___ SELECTED PASSAGE ___

The protection of LGBTQ+ rights is advanced in Aotearoa, relative to other countries in Oceania, and is one of the most liberal in the world, with the country being the first in the region to enact same-sex marriage.

However, none of the panellists believes that we are living in a post-queer world, and several warn against assuming that the freedoms LGBTQ+ individuals have achieved in Aotearoa are replicated in other countries, or indeed that they will necessarily remain intact.

There are still countries in the world where being queer, gay, bisexual or transgender is a criminal offence or worse, punished by death. And in many, including in the Pacific, non-heterosexual people do not feel free to live their authentic lives.

About the participants:

Thomas Sainsbury, Tanu Gago

Thomas Sainsbury, Tanu Gago Photo: Auckland Museum/Max Lemesh Photography

Louisa Wall

Louisa Wall is the MP for Manurewa, having stood for the New Zealand Labour Party. She has represented New Zealand in both netball as a Silver Fern and rugby union as a member of the Black Ferns.

Born in Taupo, Wall has Ngāti Tūwharetoa and Waikato ancestry. She was named after her father's cousin Louis, who died on the day she was born.

___

REQUIRED TASK 1:
Using the passage on LGBTQ+ rights in Aotearoa, decide whether each statement agrees with it: (a) Aotearoa was the first country in Oceania to enact same-sex marriage. (b) Several panellists hold that we now live in a post-queer world. (c) Louisa Wall was born in Manurewa. For each, give yes or no and quote the deciding words.
REQUIRED TASK 2:
Echo the stretch of the passage on LGBTQ+ rights in Aotearoa from "Louisa Wall is" through "the Black Ferns.".

___ LISTED RECORDS ___

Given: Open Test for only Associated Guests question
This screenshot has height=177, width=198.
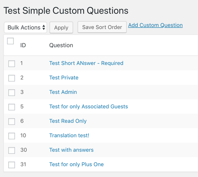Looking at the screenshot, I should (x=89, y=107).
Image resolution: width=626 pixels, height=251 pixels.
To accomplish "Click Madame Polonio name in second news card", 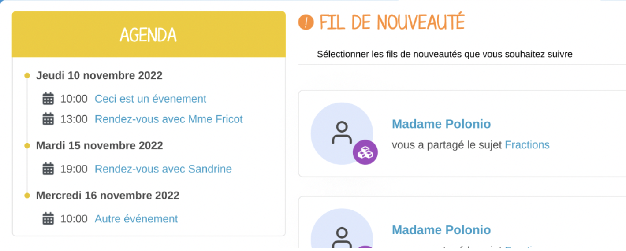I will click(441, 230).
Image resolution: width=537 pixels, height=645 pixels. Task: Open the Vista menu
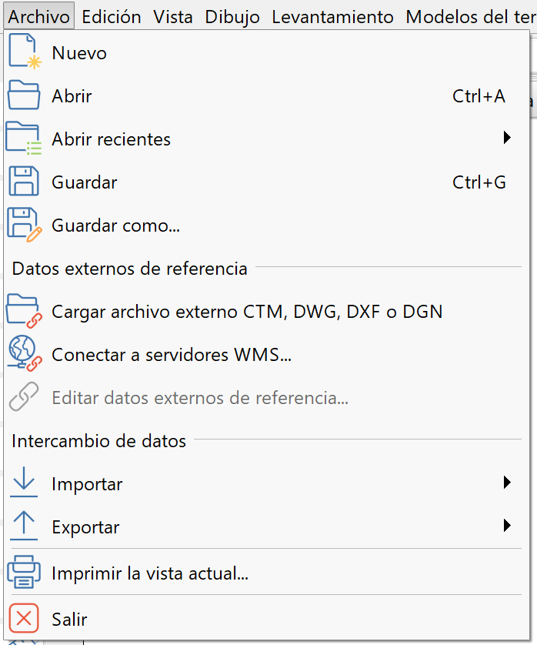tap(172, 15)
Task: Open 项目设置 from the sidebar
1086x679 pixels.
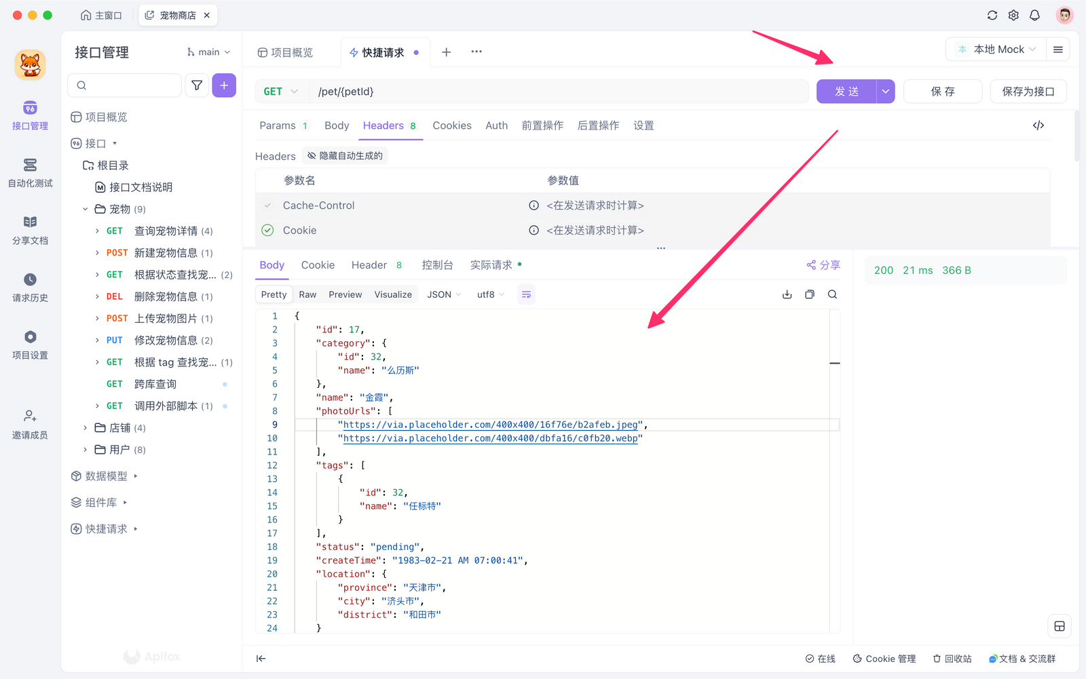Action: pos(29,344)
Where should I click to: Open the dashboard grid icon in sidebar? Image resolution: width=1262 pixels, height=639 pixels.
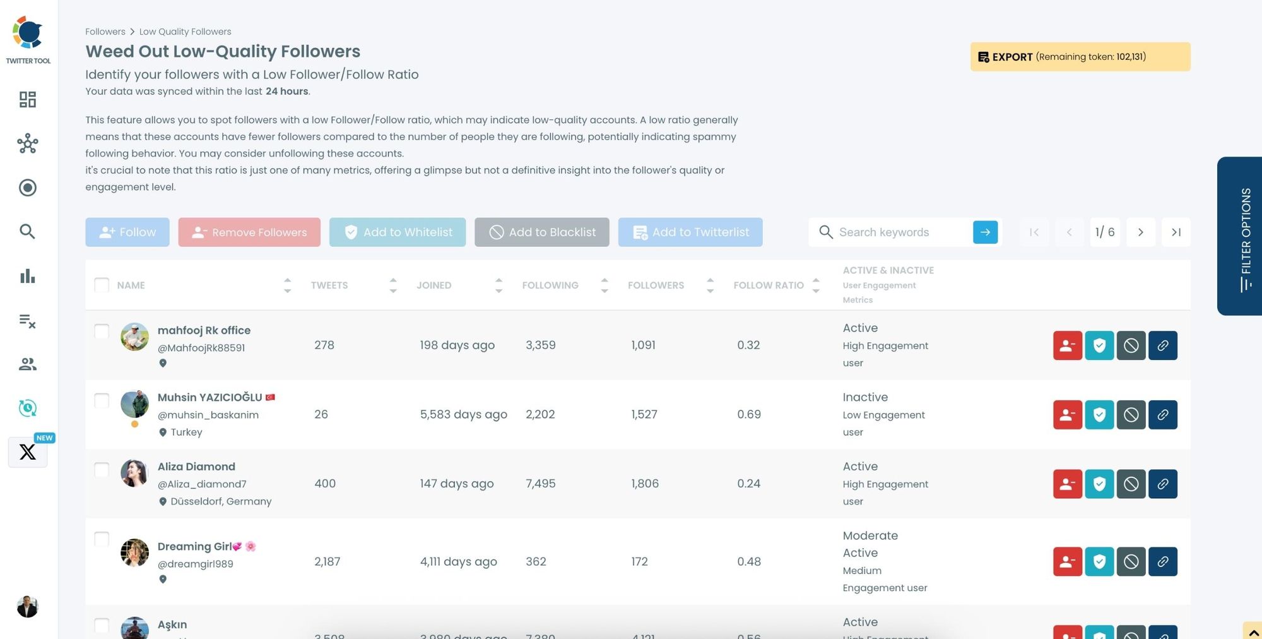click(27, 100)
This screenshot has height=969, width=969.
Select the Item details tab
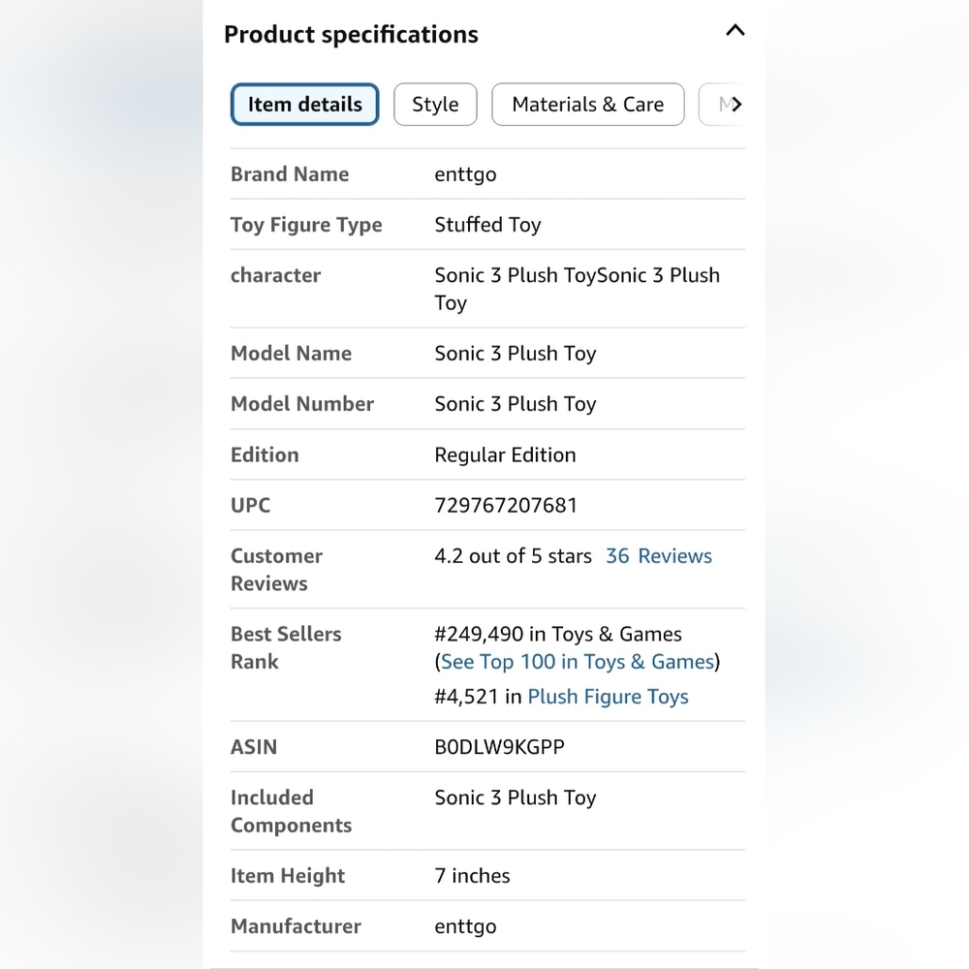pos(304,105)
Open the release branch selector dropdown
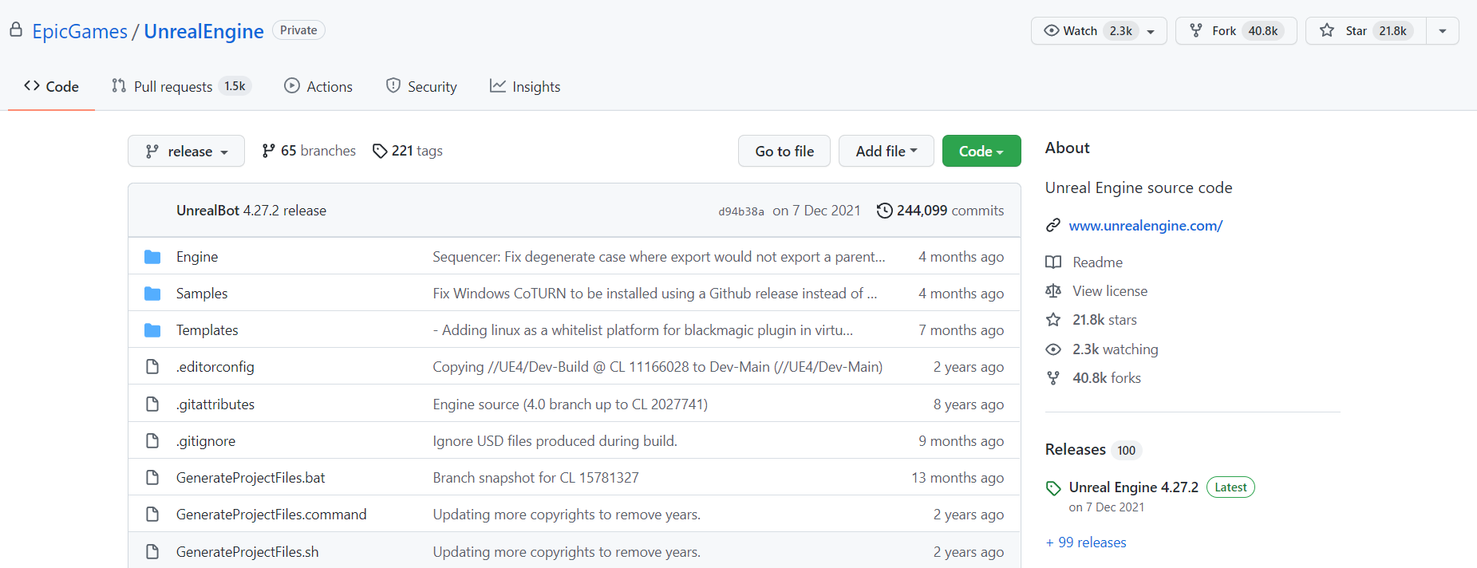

___
___ LISTED RECORDS ___

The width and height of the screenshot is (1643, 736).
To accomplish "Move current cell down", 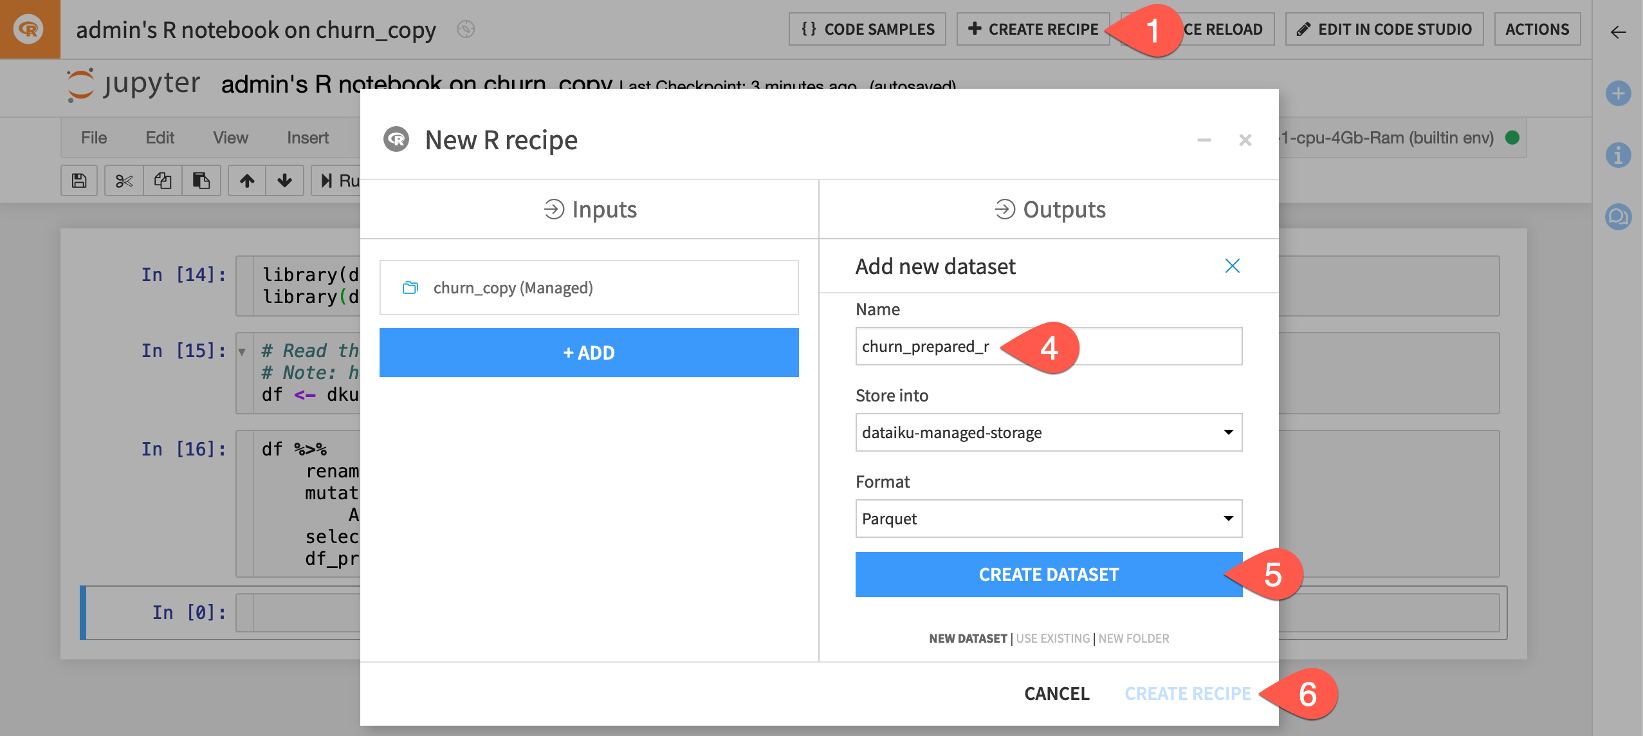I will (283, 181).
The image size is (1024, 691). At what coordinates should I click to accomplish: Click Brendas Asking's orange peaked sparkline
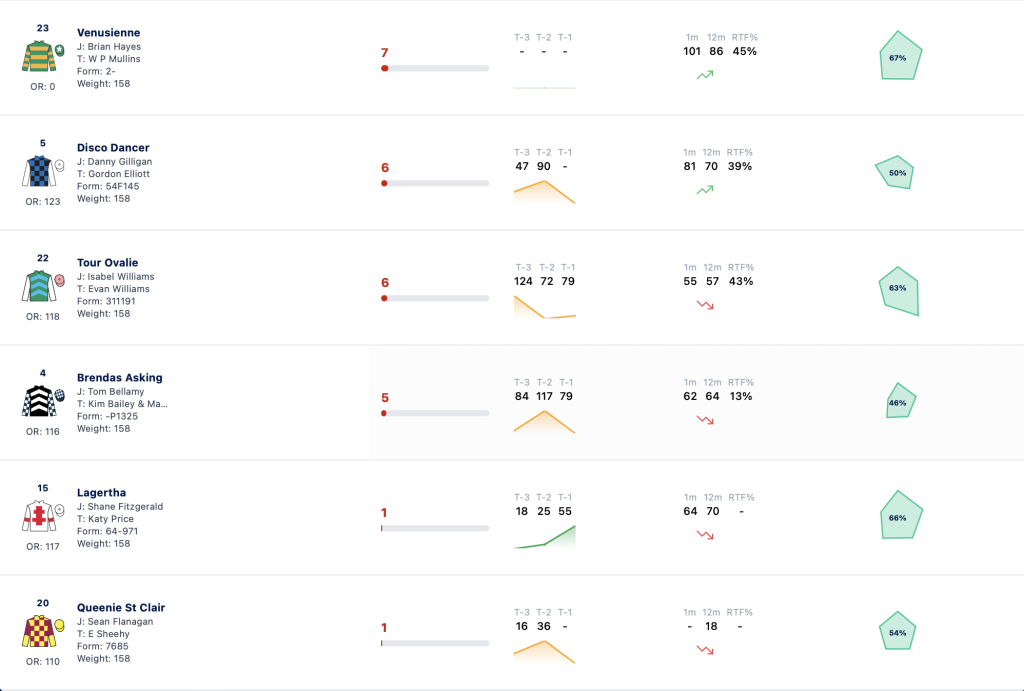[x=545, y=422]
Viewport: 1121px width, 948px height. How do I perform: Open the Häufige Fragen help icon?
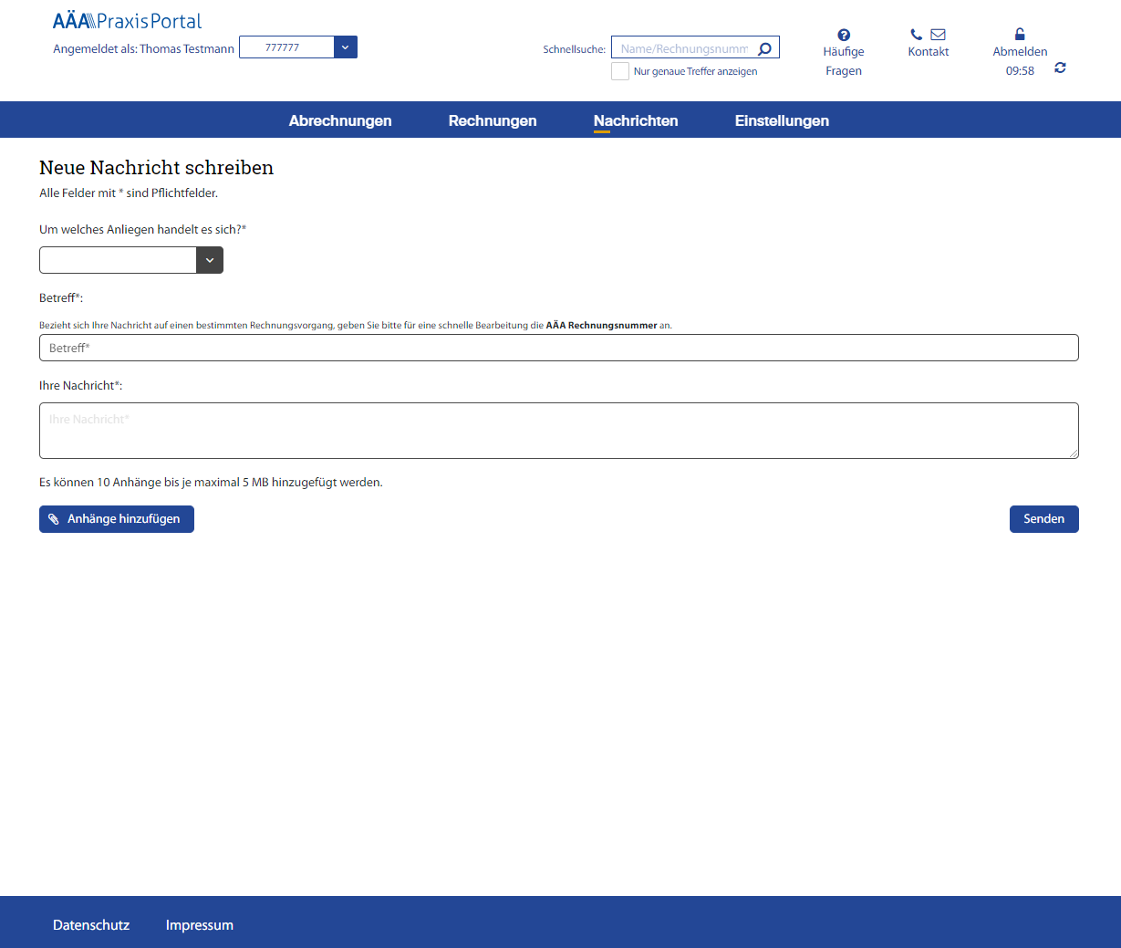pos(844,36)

___
___ LISTED RECORDS ___

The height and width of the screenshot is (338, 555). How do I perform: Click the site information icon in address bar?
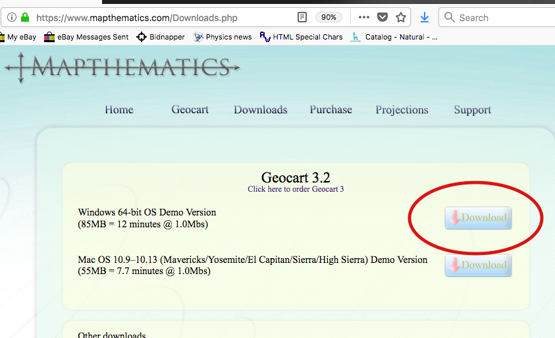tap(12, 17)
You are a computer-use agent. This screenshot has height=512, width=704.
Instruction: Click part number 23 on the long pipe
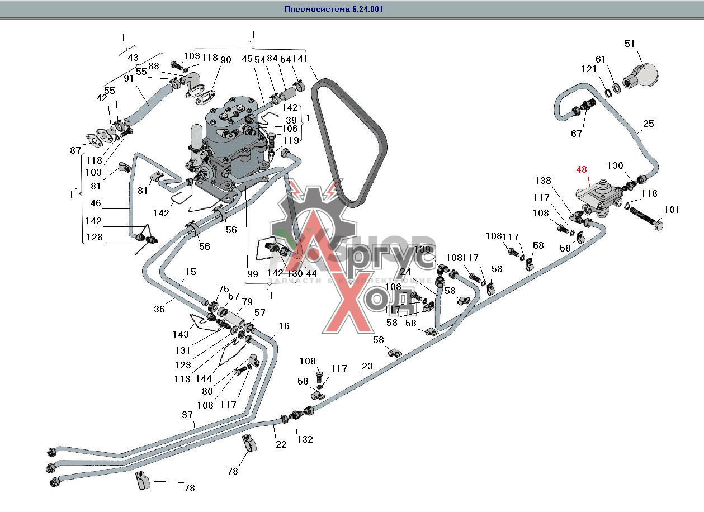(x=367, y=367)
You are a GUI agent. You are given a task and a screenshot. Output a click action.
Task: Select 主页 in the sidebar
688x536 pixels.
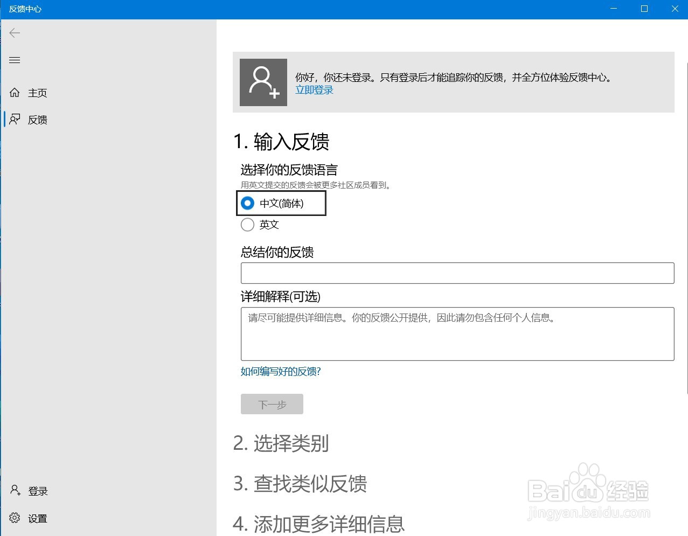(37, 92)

___

COMPLETE ANSWER 1:
(a) Yes: "with the country being the first in the region to enact same-sex marriage"
(b) No: "none of the panellists believes that we are living in a post-queer world"
(c) No: "Born in Taupo"

COMPLETE ANSWER 2:
Louisa Wall is the MP for Manurewa, having stood for the New Zealand Labour Party. She has represented New Zealand in both netball as a Silver Fern and rugby union as a member of the Black Ferns.